US 2Q GDP Forecast Slashed by Goldman

Goldman Sachs economists have made the forecast on the second quarter (from April to June) of US GDP and expect the U.S. economy grew just barely to pass the mark.

The investment bank hence, has slashed its GDP forecast for the second quarter “to just barely above water”.

Specifically, the economists have slashed their outlook to an annualized gain of just 0.7%, down from the previous expectation of a 1.9% increase.

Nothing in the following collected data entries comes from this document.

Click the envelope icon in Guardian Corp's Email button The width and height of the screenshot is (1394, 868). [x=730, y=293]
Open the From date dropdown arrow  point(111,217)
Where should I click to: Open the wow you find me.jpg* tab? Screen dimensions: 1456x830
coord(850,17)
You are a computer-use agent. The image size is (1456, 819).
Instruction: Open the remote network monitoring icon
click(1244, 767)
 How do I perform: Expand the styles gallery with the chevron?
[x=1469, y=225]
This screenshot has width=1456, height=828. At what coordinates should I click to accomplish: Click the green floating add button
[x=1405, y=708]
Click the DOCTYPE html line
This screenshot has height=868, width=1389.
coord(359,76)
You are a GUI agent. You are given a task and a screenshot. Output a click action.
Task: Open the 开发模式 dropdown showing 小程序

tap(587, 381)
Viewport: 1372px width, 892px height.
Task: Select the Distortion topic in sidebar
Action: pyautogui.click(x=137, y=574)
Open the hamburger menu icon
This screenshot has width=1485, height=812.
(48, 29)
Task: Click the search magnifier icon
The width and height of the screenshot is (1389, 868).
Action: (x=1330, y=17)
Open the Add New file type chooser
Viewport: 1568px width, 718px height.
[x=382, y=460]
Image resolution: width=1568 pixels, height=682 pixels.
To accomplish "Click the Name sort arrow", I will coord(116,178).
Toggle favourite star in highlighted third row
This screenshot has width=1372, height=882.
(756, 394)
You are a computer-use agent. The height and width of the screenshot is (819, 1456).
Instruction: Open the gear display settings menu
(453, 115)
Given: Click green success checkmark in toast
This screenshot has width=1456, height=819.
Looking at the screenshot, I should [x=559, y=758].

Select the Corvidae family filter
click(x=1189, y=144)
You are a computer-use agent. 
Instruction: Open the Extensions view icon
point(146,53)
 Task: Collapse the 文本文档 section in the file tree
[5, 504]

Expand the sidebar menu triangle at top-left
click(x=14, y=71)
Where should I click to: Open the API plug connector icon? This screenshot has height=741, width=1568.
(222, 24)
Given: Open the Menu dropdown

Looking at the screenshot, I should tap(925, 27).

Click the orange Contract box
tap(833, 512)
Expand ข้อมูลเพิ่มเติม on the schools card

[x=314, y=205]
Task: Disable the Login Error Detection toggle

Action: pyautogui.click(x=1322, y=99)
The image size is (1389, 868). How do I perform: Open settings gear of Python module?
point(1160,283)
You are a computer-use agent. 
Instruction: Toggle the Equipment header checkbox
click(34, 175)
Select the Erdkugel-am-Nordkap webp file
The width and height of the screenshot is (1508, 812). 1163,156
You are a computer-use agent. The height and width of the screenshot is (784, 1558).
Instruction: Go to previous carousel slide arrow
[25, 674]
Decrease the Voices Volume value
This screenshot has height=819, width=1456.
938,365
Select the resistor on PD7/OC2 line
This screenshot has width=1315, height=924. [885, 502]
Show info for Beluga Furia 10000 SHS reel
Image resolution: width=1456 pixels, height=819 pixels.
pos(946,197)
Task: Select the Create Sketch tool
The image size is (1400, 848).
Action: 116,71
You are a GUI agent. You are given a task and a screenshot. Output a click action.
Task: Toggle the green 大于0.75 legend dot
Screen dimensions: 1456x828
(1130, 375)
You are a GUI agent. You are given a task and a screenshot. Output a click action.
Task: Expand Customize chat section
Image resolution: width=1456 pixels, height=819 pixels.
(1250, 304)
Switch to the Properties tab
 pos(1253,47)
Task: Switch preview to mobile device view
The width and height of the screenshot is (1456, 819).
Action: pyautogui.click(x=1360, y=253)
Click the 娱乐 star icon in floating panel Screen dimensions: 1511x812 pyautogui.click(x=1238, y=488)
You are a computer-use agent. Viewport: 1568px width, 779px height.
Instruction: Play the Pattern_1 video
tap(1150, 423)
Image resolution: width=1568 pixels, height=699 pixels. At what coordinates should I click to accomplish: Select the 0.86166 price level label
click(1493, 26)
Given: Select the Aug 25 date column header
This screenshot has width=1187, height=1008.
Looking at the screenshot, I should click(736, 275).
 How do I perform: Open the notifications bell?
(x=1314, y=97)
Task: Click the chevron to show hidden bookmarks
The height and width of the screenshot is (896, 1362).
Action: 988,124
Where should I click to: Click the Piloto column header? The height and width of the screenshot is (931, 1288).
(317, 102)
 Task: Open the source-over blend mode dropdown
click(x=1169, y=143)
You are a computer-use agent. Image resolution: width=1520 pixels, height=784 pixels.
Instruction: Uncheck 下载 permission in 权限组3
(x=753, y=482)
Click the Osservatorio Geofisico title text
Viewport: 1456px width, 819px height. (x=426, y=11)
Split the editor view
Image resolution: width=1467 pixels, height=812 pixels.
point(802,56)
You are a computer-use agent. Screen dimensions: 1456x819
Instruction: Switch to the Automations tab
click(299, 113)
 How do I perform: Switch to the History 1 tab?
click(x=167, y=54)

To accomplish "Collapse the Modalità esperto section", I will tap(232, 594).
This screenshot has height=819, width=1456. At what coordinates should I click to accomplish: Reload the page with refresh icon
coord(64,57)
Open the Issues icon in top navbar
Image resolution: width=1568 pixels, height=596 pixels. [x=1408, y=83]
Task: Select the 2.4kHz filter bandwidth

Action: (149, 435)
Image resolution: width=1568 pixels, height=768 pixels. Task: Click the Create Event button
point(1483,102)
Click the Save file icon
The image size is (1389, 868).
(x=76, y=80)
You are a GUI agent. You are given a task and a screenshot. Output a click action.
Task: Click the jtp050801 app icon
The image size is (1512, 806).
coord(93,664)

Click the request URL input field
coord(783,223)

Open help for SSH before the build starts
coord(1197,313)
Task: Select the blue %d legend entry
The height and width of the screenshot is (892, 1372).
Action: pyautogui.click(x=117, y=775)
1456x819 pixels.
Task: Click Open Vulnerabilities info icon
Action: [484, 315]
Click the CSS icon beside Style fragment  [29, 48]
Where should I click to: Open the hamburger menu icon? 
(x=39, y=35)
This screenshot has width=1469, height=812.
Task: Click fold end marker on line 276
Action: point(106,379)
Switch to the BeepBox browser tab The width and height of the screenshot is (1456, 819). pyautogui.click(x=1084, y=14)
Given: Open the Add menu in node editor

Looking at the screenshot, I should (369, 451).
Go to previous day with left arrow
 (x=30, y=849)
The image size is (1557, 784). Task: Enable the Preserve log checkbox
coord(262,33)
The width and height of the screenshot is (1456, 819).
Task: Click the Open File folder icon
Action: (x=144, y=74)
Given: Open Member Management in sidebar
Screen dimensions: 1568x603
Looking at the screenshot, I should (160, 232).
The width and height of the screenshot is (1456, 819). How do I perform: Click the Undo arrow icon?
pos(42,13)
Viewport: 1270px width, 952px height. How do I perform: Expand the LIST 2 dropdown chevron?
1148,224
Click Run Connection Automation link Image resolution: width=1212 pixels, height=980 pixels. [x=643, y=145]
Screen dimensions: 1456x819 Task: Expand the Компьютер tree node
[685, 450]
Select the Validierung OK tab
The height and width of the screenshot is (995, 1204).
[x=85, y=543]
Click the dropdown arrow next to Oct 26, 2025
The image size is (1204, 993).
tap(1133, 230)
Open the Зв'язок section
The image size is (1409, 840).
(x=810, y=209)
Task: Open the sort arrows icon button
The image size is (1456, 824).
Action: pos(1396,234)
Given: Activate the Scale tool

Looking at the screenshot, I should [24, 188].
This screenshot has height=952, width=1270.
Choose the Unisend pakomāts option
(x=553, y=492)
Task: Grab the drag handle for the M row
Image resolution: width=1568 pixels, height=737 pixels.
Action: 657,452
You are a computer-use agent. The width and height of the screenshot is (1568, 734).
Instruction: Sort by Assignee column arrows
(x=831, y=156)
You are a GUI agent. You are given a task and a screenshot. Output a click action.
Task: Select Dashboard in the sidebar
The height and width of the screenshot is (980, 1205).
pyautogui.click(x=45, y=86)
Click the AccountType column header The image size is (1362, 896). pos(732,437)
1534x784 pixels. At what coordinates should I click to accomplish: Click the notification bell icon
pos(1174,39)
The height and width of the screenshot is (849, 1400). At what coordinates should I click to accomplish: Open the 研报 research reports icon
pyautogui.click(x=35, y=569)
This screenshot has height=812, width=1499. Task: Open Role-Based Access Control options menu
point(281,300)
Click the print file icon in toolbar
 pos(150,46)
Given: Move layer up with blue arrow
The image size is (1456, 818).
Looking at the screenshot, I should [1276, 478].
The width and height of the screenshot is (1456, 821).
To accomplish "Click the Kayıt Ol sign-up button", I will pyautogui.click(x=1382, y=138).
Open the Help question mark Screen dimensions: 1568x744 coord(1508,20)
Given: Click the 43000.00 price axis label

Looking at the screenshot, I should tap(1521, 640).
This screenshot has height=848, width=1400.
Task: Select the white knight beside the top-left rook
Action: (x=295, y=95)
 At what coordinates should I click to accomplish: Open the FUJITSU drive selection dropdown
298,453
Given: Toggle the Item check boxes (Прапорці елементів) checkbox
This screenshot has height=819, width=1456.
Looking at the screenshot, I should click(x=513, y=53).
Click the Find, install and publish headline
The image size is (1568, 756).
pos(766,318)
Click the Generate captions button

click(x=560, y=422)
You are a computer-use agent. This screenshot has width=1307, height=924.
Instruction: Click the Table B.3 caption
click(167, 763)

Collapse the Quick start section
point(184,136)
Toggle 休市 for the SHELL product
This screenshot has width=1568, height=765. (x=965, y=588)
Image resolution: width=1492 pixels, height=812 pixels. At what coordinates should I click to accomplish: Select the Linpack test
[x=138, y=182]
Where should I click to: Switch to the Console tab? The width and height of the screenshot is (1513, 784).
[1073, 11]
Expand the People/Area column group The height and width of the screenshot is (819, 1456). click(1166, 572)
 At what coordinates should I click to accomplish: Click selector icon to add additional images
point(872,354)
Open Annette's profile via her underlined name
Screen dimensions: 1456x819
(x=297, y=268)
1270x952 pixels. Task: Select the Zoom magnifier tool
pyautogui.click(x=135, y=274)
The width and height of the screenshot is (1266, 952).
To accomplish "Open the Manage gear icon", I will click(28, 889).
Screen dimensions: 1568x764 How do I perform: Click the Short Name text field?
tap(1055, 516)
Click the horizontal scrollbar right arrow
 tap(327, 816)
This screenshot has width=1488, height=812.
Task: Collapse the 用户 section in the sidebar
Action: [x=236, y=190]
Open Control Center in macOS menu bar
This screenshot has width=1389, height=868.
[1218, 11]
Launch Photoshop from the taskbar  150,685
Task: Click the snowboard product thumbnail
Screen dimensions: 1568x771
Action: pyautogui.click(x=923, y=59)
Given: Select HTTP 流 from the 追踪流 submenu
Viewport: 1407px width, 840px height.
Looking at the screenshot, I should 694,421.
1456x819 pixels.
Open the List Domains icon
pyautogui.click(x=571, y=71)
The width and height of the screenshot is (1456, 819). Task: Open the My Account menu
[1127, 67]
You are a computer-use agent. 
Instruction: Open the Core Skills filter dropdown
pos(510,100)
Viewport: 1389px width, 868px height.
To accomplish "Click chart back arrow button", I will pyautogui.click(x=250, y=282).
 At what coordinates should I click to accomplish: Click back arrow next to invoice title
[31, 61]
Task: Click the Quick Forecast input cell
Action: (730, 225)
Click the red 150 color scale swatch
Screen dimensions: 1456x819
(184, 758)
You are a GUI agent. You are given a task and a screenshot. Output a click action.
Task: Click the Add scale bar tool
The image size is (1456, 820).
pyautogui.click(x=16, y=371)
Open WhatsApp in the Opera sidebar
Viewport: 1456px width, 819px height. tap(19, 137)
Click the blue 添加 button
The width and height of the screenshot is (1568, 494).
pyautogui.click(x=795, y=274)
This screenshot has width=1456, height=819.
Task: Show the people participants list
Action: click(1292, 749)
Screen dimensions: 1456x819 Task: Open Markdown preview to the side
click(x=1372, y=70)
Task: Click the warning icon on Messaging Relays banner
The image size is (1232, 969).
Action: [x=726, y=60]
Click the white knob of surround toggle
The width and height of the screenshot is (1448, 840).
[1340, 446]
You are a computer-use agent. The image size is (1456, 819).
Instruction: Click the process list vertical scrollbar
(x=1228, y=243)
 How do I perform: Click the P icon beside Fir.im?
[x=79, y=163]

The Wall Street firm’s adjustment follows a report Thursday morning showing that the U.S. trade deficit declined in May to $85.5 billion, the lowest level of 2022. The released official number was influenced by a $2.8 billion decrease in the shortfall with China, as the nation grappled with lockdowns brought on by a COVID surge.

“The details of the May trade report were weaker than our previous assumptions, and we now expect real goods imports to remain elevated through June,” Goldman was quoted as saying in its report.

The GDP adjustment comes amid a darkening outlook for the economy and some expectations that a shallow recession may even have arrived already.

In a related adjustment, the Atlanta Federal Reserve updated its GDPNow tracker Thursday morning to show an expected Q2 decline of 1.9%. That, however, was a slight improvement from July 1, when the gauge pointed to a 2.1% drop.

Fed officials have expressed optimism that the economy can skirt a recession despite tighter policy aimed at controlling runaway inflation. The central bank has raised benchmark borrowing rates by 1.5 percentage points this year and expects to keep going to a “restrictive” rate aimed at pulling back growth.

Meanwhile, Wells Fargo forecasts see GDP falling 0.2% in 2022 and rising 0.9% in 2023 in contrast of their previous respective forecasts were for a gain of 1.5% and a decline of 0.5%.